— TASK STATEMENT —
Below is a listing. Copy each line of it that holds the word "filter".

— INPUT DATA —
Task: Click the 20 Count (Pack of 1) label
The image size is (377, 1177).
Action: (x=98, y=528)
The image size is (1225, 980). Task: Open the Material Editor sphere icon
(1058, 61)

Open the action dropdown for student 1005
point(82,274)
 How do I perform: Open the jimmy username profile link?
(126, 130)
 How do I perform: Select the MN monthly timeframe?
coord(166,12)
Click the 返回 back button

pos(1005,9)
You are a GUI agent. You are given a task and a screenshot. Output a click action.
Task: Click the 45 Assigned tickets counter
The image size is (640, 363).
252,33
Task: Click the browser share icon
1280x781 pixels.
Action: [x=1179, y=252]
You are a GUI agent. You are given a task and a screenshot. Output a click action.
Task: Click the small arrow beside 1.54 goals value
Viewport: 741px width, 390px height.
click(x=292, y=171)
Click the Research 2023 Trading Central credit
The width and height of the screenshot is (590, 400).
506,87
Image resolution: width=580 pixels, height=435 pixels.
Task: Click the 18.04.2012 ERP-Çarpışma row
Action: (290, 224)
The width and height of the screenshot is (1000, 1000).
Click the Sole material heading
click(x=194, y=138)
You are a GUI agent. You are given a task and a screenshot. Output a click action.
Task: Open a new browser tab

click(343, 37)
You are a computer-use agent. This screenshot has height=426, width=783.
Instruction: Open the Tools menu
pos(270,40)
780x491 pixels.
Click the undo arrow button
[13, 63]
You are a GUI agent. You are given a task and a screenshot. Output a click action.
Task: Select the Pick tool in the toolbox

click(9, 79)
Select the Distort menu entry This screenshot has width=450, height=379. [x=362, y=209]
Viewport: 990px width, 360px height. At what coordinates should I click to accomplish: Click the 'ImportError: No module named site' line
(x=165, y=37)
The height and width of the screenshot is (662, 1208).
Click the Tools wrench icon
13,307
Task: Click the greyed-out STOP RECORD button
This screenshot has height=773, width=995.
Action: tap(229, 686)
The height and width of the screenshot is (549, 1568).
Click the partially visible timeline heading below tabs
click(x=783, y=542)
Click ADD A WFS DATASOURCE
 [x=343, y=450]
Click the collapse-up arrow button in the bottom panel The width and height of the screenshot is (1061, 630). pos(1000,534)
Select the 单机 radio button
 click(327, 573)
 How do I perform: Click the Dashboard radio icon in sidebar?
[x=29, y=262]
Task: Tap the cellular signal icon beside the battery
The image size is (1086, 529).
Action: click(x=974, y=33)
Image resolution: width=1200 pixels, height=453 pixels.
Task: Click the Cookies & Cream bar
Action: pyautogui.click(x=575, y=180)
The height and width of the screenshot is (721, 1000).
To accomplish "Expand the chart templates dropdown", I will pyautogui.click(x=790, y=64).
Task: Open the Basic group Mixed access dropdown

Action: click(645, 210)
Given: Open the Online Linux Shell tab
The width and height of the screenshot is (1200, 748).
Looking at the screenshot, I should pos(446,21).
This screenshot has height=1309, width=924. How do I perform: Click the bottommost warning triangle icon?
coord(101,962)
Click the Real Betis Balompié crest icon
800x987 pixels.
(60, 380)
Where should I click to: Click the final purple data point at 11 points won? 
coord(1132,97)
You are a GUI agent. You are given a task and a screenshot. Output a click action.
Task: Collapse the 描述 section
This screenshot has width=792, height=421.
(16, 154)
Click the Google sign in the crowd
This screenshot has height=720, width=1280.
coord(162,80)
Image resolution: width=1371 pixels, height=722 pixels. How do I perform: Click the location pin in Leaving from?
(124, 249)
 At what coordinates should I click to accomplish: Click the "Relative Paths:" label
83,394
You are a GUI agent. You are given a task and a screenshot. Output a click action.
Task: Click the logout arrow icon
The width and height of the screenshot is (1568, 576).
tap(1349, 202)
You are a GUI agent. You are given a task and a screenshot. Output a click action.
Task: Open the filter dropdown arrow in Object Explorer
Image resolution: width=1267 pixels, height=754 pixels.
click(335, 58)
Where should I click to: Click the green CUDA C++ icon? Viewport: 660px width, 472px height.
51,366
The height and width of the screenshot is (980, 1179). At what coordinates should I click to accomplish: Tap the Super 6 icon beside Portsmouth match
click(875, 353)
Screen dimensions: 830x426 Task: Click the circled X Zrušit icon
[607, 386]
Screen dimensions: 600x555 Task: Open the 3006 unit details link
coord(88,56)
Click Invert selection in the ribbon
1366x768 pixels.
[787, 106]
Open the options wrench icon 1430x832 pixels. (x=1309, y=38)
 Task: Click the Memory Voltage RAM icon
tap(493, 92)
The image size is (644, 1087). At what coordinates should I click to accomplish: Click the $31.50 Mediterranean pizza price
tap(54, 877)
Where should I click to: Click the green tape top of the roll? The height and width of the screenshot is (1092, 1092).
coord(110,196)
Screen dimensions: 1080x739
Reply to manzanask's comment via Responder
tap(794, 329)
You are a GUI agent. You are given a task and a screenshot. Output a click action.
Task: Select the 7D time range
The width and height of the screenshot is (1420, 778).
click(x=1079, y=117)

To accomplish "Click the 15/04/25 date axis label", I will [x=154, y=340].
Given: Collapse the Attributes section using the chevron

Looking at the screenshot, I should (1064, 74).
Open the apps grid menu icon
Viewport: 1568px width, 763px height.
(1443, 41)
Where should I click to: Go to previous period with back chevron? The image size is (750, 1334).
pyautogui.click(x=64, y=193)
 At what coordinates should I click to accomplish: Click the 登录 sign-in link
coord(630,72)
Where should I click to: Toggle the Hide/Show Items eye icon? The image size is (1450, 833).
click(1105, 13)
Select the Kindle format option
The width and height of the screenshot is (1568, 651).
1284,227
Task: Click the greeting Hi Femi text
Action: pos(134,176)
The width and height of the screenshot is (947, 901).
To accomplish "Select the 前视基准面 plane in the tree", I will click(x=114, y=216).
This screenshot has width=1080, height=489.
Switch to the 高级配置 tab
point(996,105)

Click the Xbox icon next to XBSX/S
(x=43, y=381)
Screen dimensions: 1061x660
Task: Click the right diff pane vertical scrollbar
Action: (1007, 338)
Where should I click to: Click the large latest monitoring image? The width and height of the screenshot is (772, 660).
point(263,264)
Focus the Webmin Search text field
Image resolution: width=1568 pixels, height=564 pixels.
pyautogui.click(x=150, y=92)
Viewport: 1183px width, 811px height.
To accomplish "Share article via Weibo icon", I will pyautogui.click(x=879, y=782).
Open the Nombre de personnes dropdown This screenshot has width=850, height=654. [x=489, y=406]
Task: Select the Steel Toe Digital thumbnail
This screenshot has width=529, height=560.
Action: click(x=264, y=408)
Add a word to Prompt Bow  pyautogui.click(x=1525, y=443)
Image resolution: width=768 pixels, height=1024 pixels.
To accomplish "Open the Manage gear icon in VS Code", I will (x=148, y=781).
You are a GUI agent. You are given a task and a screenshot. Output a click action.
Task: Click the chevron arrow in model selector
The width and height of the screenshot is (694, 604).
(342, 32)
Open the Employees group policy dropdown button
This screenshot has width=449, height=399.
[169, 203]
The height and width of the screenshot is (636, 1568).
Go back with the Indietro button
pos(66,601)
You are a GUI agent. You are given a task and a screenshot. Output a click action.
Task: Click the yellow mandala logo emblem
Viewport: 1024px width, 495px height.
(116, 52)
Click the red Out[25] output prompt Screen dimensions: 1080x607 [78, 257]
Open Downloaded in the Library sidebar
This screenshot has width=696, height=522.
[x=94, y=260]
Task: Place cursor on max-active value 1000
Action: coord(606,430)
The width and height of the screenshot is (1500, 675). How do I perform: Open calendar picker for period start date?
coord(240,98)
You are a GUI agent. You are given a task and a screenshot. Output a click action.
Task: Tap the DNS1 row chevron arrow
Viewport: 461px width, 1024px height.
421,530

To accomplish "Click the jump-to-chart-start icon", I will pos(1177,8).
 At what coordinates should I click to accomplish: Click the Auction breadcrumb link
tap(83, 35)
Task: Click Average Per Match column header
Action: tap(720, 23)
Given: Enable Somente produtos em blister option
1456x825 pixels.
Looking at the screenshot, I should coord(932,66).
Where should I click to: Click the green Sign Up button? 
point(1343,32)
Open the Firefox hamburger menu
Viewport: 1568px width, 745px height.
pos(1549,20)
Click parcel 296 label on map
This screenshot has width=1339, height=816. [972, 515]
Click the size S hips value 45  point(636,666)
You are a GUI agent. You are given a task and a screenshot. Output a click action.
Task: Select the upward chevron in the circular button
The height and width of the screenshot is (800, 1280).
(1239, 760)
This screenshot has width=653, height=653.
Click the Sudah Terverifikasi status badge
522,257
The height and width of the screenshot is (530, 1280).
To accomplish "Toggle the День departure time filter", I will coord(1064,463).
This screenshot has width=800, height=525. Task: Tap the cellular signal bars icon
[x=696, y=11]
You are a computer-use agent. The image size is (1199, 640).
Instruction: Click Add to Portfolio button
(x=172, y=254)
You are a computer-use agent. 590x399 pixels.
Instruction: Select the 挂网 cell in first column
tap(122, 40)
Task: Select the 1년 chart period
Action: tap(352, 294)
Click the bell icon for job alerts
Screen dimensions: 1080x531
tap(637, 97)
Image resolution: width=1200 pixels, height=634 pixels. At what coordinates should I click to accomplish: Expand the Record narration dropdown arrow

— EXERCISE RESPONSE —
Task: Open the filter dropdown arrow in Object Explorer
To accomplish "Toggle the День departure time filter", I will coord(1064,463).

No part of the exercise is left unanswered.